- [Passage shown]:
┄┄┄┄┄┄

Aaron's Birthday - 2008

"And despite all the truth that's been thrown in my face
I just can't get you out of my mind
And I've got to begin again
Though I don't know how to start
Yes, I've got to begin again
And it's hard"
- Billy Joel

January 22. Aaron's birthday here again. At the very minute this post is dated, 8:23 pm, 21 years ago tonight, my oldest son came into the world. It's now been almost three years since he left that world again, three years since the last birthday he was allowed to celebrate. That year, that night, Aaron turned eighteen. We marvelled at how adult, how mature he had become. How many doors had now opened for him with that "coming of age"! Soon afterwards he received his first credit card, his selective service application, uncounted job offers and college applications. My little boy, all grown up, ready to start his new life. God help me, I really believed it.

Two years ago today, and again last year, I was able to pull myself together enough to share some tender and treasured memories of the Aaron that was. Please, dear ones, click those links, read those bittersweet posts again, relive those wonderful and painful recollections.

But tonight, my fingers tremble on the keyboard as I try to write. I feel such a desperate need to say something, anything, that would be profound, meaningful, or even just fitting. Some external words that express the inexpressible within. Yet my mind feels blank, and my emotions feel - numb.

┄┄┄┄┄┄

- [Dataset]:
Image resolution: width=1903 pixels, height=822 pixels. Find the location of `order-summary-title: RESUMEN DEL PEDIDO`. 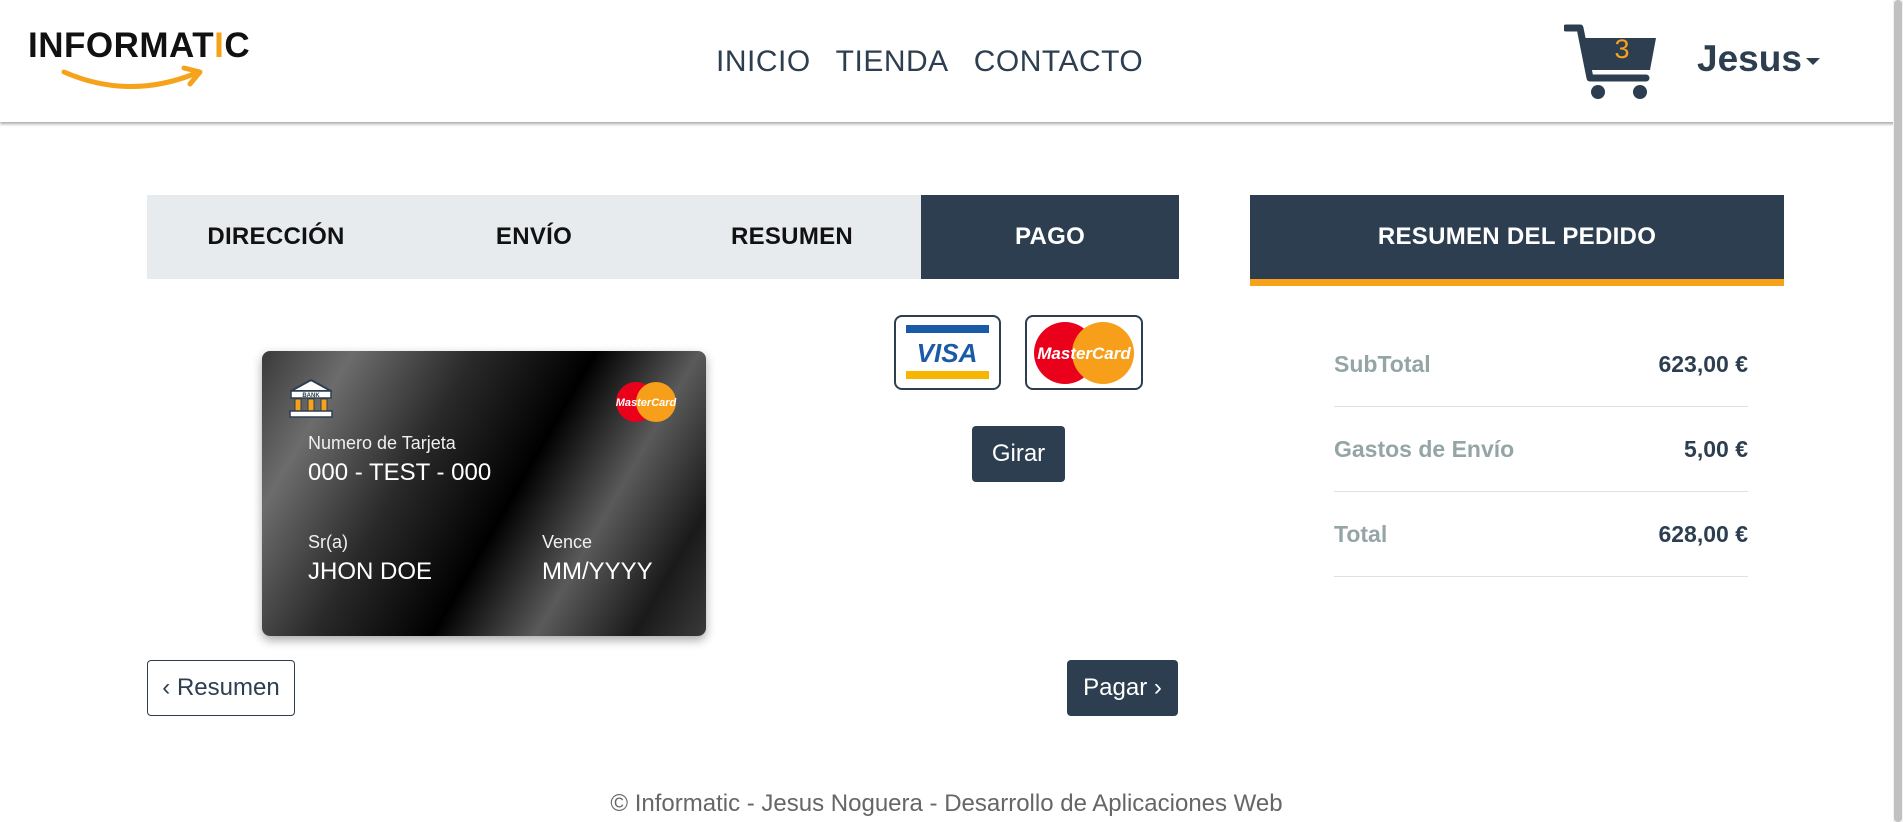

order-summary-title: RESUMEN DEL PEDIDO is located at coordinates (1517, 236).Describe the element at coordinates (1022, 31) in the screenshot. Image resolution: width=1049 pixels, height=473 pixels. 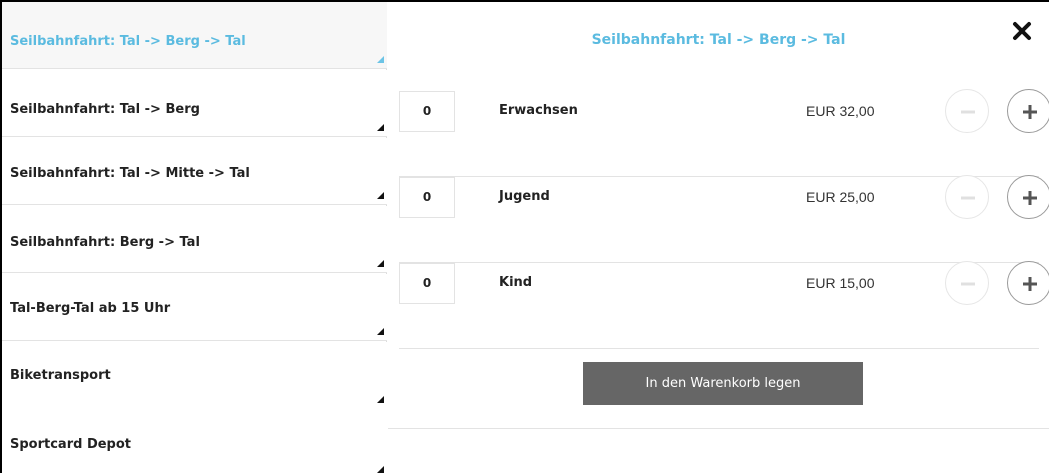
I see `close-icon` at that location.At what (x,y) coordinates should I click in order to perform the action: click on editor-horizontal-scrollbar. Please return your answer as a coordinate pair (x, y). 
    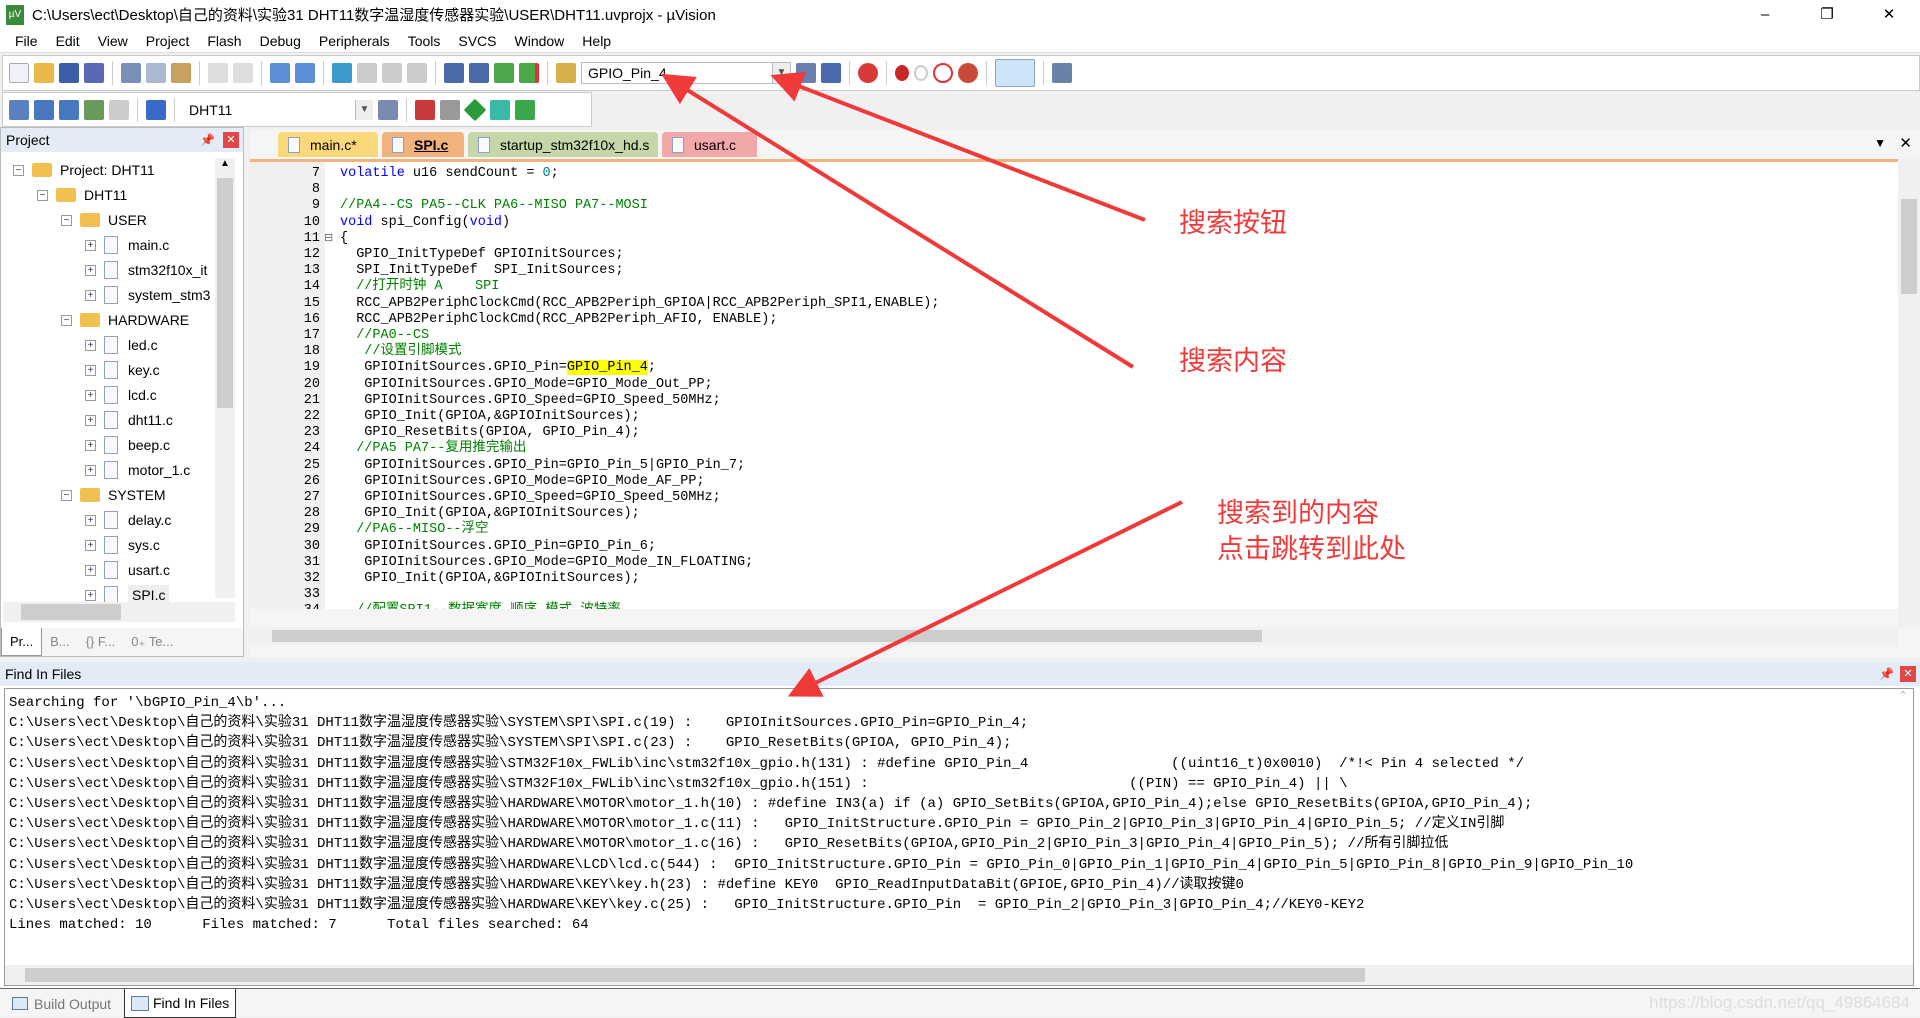
    Looking at the image, I should click on (1074, 636).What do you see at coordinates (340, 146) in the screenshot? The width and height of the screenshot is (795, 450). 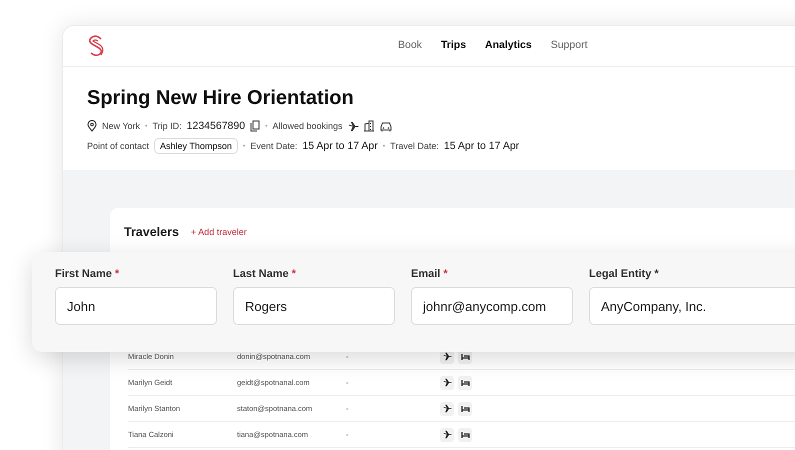 I see `event-date-value: 15 Apr to 17 Apr` at bounding box center [340, 146].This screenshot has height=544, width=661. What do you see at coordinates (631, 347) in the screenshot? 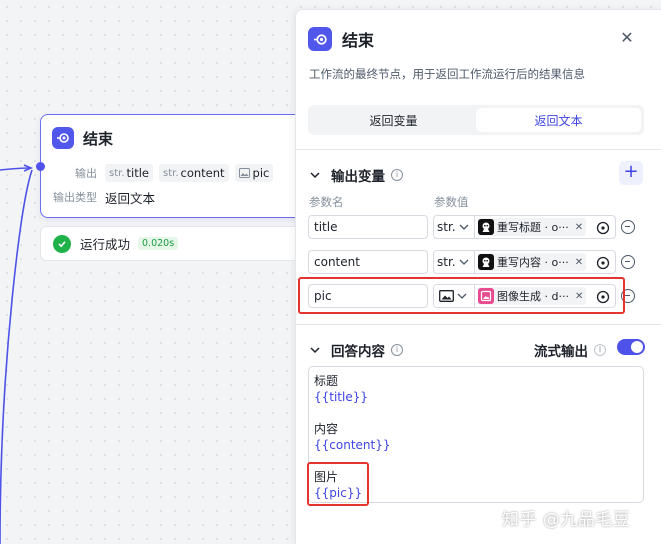
I see `stream-output-toggle` at bounding box center [631, 347].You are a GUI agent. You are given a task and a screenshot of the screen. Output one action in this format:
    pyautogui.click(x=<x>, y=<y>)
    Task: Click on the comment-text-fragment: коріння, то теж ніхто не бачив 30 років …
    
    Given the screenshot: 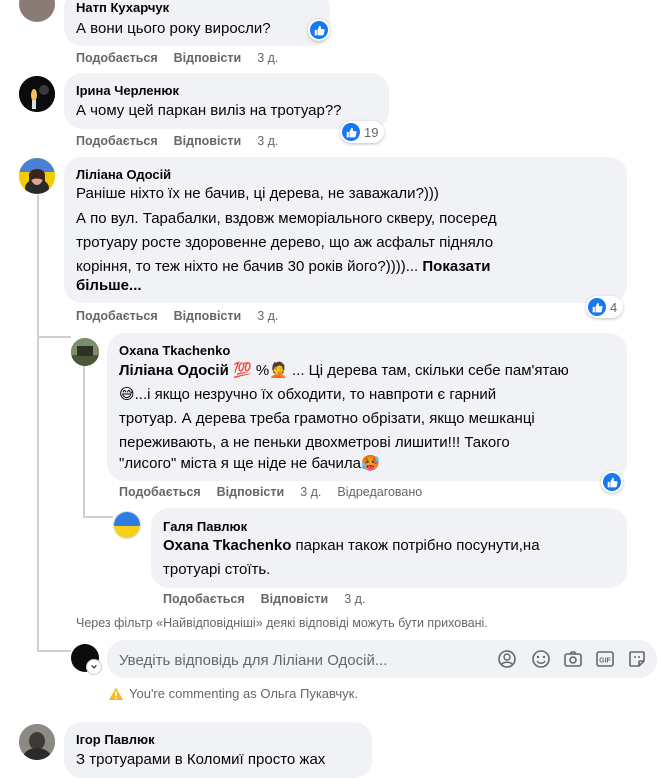 What is the action you would take?
    pyautogui.click(x=248, y=266)
    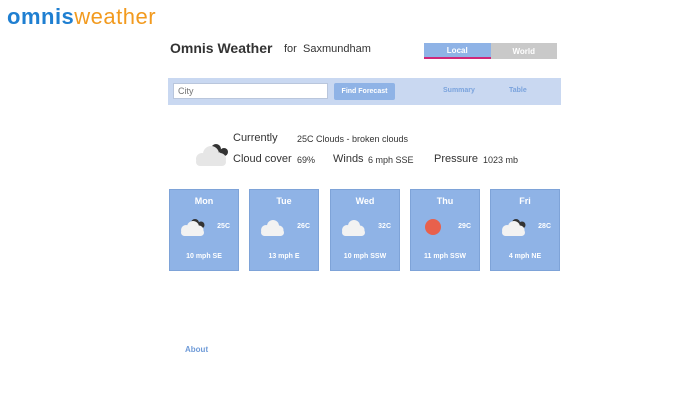  What do you see at coordinates (444, 256) in the screenshot?
I see `forecast-wind: 11 mph SSW` at bounding box center [444, 256].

┄┄┄┄┄┄

- [What this exercise asks]:
1) Return the stretch of the birthday post from "Aaron's Birthday - 2008" through "really believed it.", copied word for word.
2) According to the birthday post, what age did Aaron turn on the last birthday he celebrated?
The entries have nothing to do with the birthday post.

- [Answers for each item]:
1)
Aaron's Birthday - 2008

"And despite all the truth that's been thrown in my face
I just can't get you out of my mind
And I've got to begin again
Though I don't know how to start
Yes, I've got to begin again
And it's hard"
- Billy Joel

January 22. Aaron's birthday here again. At the very minute this post is dated, 8:23 pm, 21 years ago tonight, my oldest son came into the world. It's now been almost three years since he left that world again, three years since the last birthday he was allowed to celebrate. That year, that night, Aaron turned eighteen. We marvelled at how adult, how mature he had become. How many doors had now opened for him with that "coming of age"! Soon afterwards he received his first credit card, his selective service application, uncounted job offers and college applications. My little boy, all grown up, ready to start his new life. God help me, I really believed it.

2) Eighteen.